Pular para o conteúdo principal

GQL by Alastair Green @ LinkedIn

PostgreSQL, Oracle ... graph query language standards adoption begins

Link -> https://www.linkedin.com/pulse/postgresql-oracle-graph-query-language-standards-adoption-green

Abril/2020

SQL/PGQ is planned as Part 16 of the SQL standard, and is likely to be adopted as a final ISO/IEC international standard in 2021. It describes a language for read-only graph queries, operating over schema-defined property "graph views", which are declared by mapping SQL tables to graphs using DDL.

However, in a wider perspective the PGQ query language is also seen a subset of the emergent CRUD graph query language GQL.

Both PGQ and GQL are developed by the same ISO/IEC joint (JTC1) SC32/WG3 committee that has developed the SQL language over the past thirty-plus years.

SQL/PGQ's queries are based on the path pattern matching syntax and semantics of Cypher.  

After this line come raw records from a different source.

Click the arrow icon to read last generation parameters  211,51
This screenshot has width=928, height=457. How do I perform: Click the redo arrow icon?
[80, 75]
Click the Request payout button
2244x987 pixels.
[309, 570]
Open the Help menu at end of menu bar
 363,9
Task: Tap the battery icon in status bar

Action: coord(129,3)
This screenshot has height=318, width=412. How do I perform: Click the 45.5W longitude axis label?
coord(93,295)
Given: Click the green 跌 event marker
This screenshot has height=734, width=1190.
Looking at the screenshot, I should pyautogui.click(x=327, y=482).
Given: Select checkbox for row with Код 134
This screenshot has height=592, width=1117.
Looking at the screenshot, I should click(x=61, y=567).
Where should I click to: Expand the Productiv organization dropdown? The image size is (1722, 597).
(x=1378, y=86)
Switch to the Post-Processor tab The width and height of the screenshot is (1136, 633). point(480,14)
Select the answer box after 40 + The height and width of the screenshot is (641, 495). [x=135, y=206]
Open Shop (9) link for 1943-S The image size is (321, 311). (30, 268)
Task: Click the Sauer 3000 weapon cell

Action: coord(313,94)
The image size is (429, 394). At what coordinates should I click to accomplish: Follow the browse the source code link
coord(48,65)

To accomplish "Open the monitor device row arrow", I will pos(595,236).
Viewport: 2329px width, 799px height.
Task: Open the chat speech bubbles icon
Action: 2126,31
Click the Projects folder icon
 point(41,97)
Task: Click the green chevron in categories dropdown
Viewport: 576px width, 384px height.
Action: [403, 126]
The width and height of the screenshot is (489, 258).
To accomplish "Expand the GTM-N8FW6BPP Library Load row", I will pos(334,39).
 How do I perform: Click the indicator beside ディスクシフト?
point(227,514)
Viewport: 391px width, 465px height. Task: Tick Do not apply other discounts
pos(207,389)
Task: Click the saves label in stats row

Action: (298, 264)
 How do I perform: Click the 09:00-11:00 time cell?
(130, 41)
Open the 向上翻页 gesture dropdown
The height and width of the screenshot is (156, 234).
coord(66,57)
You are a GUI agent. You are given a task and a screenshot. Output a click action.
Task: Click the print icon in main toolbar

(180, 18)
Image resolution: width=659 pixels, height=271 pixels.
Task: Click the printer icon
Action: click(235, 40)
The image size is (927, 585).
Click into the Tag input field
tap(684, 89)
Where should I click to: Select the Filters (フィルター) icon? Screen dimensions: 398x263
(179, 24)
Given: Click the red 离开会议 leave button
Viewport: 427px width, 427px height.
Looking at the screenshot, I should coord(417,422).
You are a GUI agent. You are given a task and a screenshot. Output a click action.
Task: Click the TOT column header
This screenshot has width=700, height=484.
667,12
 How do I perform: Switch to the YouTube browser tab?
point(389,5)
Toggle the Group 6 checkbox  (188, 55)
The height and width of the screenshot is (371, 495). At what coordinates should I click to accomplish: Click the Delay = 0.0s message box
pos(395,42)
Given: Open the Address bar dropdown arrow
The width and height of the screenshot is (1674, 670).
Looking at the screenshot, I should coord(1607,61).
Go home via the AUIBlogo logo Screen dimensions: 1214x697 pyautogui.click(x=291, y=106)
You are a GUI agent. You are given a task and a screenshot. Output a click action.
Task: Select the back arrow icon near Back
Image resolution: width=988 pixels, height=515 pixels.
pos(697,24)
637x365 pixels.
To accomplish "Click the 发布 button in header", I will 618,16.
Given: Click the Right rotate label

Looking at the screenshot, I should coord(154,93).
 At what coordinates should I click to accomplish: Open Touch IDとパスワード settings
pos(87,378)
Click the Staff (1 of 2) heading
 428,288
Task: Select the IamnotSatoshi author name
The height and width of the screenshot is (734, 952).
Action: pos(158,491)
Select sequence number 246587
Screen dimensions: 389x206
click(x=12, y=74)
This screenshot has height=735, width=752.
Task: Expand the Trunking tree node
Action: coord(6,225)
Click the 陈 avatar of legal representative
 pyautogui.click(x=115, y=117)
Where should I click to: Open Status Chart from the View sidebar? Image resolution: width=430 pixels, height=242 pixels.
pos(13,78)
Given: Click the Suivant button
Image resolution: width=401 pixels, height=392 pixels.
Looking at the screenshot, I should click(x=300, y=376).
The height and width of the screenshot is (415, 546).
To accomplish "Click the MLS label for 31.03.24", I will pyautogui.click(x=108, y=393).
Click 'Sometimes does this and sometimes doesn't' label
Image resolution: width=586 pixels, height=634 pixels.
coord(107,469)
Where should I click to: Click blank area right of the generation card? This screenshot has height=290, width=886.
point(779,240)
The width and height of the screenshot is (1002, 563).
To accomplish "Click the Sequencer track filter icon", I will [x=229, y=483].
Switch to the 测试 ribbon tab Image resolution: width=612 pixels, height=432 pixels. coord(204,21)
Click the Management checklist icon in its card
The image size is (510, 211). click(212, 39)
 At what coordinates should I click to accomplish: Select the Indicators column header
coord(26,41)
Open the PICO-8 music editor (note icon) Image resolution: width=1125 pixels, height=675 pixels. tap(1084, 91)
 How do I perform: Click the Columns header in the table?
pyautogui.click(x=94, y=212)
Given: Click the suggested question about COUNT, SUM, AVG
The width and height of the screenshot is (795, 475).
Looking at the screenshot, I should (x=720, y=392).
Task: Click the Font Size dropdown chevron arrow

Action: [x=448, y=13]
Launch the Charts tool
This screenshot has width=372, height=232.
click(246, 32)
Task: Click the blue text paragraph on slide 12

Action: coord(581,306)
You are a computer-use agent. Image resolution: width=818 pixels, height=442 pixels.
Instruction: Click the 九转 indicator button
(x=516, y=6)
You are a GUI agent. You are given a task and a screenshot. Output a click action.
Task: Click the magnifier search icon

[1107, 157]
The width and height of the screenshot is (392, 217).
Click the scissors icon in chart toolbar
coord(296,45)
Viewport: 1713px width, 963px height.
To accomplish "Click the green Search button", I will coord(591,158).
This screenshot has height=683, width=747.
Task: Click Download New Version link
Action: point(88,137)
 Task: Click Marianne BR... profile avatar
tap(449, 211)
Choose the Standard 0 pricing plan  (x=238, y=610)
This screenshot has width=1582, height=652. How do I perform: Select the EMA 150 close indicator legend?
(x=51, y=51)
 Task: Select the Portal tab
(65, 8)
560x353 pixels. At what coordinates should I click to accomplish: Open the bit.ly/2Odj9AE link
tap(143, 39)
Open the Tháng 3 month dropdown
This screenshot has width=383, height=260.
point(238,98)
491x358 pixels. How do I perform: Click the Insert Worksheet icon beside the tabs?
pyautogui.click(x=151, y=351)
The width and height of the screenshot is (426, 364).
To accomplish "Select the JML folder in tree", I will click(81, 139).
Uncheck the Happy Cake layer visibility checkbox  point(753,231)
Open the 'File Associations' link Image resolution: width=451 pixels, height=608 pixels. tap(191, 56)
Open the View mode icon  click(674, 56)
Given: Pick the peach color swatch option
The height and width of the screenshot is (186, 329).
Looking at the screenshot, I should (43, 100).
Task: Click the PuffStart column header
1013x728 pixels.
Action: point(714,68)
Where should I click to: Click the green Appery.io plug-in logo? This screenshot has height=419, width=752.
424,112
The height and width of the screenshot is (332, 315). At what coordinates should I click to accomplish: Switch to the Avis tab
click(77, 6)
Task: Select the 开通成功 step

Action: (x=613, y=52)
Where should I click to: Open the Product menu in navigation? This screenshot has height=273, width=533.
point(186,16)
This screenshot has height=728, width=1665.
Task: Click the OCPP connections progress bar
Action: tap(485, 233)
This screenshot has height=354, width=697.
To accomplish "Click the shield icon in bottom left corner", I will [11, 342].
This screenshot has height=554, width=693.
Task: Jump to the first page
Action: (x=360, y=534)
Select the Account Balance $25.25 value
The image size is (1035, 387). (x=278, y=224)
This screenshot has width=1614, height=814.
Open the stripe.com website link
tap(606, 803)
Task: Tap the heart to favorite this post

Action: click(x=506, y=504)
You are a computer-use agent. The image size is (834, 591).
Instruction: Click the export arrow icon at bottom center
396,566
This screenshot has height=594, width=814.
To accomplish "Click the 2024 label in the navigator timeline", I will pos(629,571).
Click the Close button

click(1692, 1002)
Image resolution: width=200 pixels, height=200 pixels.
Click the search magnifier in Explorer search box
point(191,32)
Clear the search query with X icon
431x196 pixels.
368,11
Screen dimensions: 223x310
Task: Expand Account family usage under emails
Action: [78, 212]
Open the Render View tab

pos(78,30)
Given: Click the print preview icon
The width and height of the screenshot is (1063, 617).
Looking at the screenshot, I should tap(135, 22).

The shared appetite to leverage prior work on conjunctive regular path queries has also shown up in recent additions for edge patterns in TigerGraph's GSQL language. TigerGraph Inc. (whose Chief Scientist Alin Deutsch is a noted researcher in the database field) are also actively contributing their learnings, including in a recent consensus paper on path syntax co-authored with Oracle and Neo4j experts for the SQL/PGQ query language.

However, it seems that allowing a SQL-like closed schema is the first critical step, and the LDBC Property Graph Schema working group is focussing its efforts on proposing solutions for that problem.

This community working group is considering three main aspects: the model for property values, the topological structure of the graph, and the definition of key and cardinality constraints. All of these investigations are being measured against the yardstick of the extended Entity Relationship Model, to ensure that a proposed schema or graph typing system will work well with prevalent techniques of conceptual data modelling. The fact that an ERM looks a lot like a property graph is a very important advantage of the graph data model.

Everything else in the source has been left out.